Activiste des premières heures de l’électro française, Arnaud Rebotini est aujourd’hui nommé aux Césars du cinéma français pour la bande originale de 120 battements par minute, une plongée dans les années 90 au sein du mouvement Act Up et de sa lutte contre le Sida face à l’indifférence des pouvoirs publics.
Tu collectionnes les BO de films depuis toujours, pourquoi avoir attendu 2013 pour réaliser ta première bande originale ?
L’occasion ne s’était jamais présentée, mais c’était un désir, plus qu’un fantasme. La manière de travailler n’est pas du tout la même. Quand j’écris pour moi, je suis le chef, toute les décisions m’incombent. Ici, je réponds à la demande d’un tiers, ce qui est finalement plus reposant. Si le morceau plaît, c’est super, si ce n’est pas le cas, je n’ai qu’à le garder pour moi s’il est si bon.
Ta bande-originale est très lumineuse et contraste avec le sujet du film, était-ce une volonté de ta part ou de celle du réalisateur ?
Celle du réalisateur ! Au départ, je suis parti sur une techno plus industrielle et radicale, mais nous nous sommes recentrés vers une house avec des tendances gospel pour que ce ne soit pas anxiogène. Le sujet l’est déjà assez. Je me suis rappelé que les militants d’Act Up allaient dans les clubs pour faire la fête et exorciser leur quotidien. Ayant vécu cette période, j’ai essayé de mettre de la profondeur. Il fallait rendre hommage à ceux qui sont morts sous les quolibets et qu’on ne voulait pas voir.
Pourquoi la musique house était-elle aussi importante dans le combat mené par Act Up ?
La house est issue du disco, qui lui vient du funk et du blues, c’est une musique d’exclus, de minorités dont la culture gay s’est emparée. On s’en rend moins compte aujourd’hui, car ce style est aujourd’hui diffusé partout et son sens politique s’est dilué. Cette musique était un peu le blues des gays. Elle ne parle pas directement des vrais problèmes, comme le blues ne parlait pas des champs de coton et de l’esclavagisme, mais elle est universelle tout en représentant un véritable étendard.

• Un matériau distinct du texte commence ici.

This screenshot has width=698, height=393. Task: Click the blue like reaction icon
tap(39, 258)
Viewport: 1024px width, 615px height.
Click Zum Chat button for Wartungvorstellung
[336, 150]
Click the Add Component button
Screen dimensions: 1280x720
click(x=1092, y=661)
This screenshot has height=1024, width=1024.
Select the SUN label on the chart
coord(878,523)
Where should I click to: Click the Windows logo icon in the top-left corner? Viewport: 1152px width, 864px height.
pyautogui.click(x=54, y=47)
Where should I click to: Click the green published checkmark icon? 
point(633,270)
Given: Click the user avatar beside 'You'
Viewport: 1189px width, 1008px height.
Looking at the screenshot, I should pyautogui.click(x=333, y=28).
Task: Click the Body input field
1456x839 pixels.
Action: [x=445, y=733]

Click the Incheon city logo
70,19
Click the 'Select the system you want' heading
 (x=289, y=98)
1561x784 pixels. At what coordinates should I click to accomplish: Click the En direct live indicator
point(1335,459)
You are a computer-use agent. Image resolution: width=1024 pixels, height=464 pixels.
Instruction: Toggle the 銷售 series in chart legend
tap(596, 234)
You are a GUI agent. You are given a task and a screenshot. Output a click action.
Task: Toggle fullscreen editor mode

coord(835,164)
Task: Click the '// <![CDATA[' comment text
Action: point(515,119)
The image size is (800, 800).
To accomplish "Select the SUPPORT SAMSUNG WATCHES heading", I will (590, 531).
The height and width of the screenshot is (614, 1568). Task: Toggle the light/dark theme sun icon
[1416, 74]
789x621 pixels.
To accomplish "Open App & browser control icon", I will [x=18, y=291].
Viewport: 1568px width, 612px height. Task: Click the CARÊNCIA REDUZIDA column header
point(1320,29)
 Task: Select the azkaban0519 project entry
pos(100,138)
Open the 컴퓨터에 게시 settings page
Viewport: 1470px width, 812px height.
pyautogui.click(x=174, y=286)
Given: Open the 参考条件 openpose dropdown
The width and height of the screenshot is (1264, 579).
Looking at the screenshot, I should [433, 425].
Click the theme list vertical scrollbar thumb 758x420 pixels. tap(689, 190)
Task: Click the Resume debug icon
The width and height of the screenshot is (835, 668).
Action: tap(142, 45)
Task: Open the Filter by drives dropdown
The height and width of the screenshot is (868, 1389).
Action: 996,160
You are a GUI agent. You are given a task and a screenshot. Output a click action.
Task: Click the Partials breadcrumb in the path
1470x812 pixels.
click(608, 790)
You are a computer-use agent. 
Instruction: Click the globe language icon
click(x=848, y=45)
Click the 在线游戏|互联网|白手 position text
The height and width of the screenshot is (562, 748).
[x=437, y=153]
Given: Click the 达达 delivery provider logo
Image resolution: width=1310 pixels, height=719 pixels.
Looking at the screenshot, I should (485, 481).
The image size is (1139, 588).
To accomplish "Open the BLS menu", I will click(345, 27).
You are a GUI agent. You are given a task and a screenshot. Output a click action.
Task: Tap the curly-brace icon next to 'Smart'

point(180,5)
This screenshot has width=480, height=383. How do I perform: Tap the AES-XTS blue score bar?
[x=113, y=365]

Penses-tu qu’aujourd’hui, une musique puisse être aussi politique ?
Exceptée une partie du rap, il n’y a plus de musique révolutionnaire. On a eu la liberté sexuelle, les droits que l’on voulait ont été obtenus, c’est la findes idéaux des années 70. Il y a bien eu quelques aspirations marxistes avec le rock, mais le système a largement récupéré le mouvement. Il n’y a pas eu de vrai courant depuis 20 ans. Entre Elvis dans les années 50 et Depeche Mode en 81, la musique s’est transformée. Entre les années 90 et aujourd’hui, on observe une latence créative.
Il y a un vrai déficit d’information sur le Sida chez les jeunes alors qu’internet offre un accès illimité à celle-ci, comment l’expliques-tu ?
On n’en parle plus, tout simplement. Les jeunes pensent que c’est un virus des années 90 et qu’il se soigne, or les traitements actuels ne font que limiter les symptôme. Cela reste une maladie terrible. On ne leur parle plus de préservatif et la démocratisation du porno n’a pas aidé. C’est le devoir des parents, notamment ceux de ma génération, que d’en parler à leurs enfants.
Quand tu as commencé dans l’électro, un genre anti-establishment, pensais-tu être un jour nommé à au Festival de Cannes et aux Césars ?
Disons que ça fait plaisir, mais on a vu venir cette évolution. C’est normal, les choses underground deviennent « grand public », même si je ne suis pas le mec le plus hype du monde, je n’ai jamais été porté sur le dancefloor.
Être musicien était-il ton rêve ?
La vocation est arrivée très tôt. J’ai tenu un an en tant qu’analyste-programmeur, mais j’ai arrêté car la musique était et reste mon « Plan A »
Interview réalisée par Pierre-François Caillaud.